Sou acordado pelo meu telemóvel que vibra ruidosamente na mesinha de cabeceira. Abro os olhos. O quarto está escuro; uma breve claridade a querer penetrar as frinchas das precianas electrónicas. Esqueço o aparelho inconveniente e foco-me no que realmente me importa no momento. A meu lado, pela segunda vez num espaço de dias, a respiração calma de Victoria é a minha garantia de realidade. A sua cabeça encaixada no meu ombro, o seu respirar a fustigar agradavelmente o meu pescoço. Um sorriso cresce involuntariamente nos meus lábios secos após uma noite de sono tranquila. Fecho os meus olhos ainda um pouco pesados de terem sido abertos faz pouco tempo.

-Anjo belo adormecido, demónio sortudo acordado.- Falo comigo mesmo, divagando na inconsciência dos meus atos enquanto alcanço a mão de Victoria e traço leves círculos sobre a mesma, a sua pele macia contra as minhas mãos sujas de mistérios.

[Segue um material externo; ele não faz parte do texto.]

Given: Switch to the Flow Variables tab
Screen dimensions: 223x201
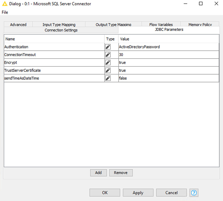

Deixo-a com esse pensamento.

Subitamente, as suas mãos entranham-se no tecido da minha camisa e ela suspira, deixando-se estar.

- Acordei-te?- Sussurrei, procurando saber se estava consciente.

- Não.- Murmurou ainda mais baixo.- O teu telemóvel acordou.- Afundou-se no meu peito, a sua cara oculta pela escuridão e pelos seus cabelos desalinhados e selvagens.- Parece que o anjo não estava adormecido.- A sua voz soou abafada.

-Parece que não.- Retorqui, um sorriso envergonhado na minha cara.

-Tão errado mas tão certo.- Ela parece pensar para si própria.- Tudo parece tão inacreditável, nós parecemos tão inacreditáveis.- Continua no seu devaneio.- O que aconteceu connosco?- Percebi que estava a falar para mim quando cutucou o meu peito, brincando com um dos botões da minha camisa.

- O que achas que aconteceu, anjo?- Inquiri, fitando o teto escuro.

- Eu não sei, demónio.

- E o que gostarias que tivesse acontecido?- Silêncio seguiu-se à minha questão, dando-me também algum tempo de assimilação.

-Também não sei.- Decreta. Nem eu sabia. Não sabia se isto era o correto a fazer, ou se havia até mesmo algo que devesse ser feito. Não sabia nada, para ser sincero.- Louis?- Falou ao fim do que pareceu durar uma eternidade.

-Diz.

-O que somos?- Fez a pergunta que nenhum de nós se tivera atrevido a colocar. A pergunta para a qual nenhum de nós sabe a resposta mais acertada. No entanto, tinha de tentar encontrar uma breve definição. Algo que não nos comprometesse, mas que também não nos descomprometesse.

-Eternos mortais apaixonados.- Disse.- Uma relação proibida entre um lindo anjo resplandecente e um demónio degradado pelo tempo.

- Talvez seja isso.- Opinou vagamente.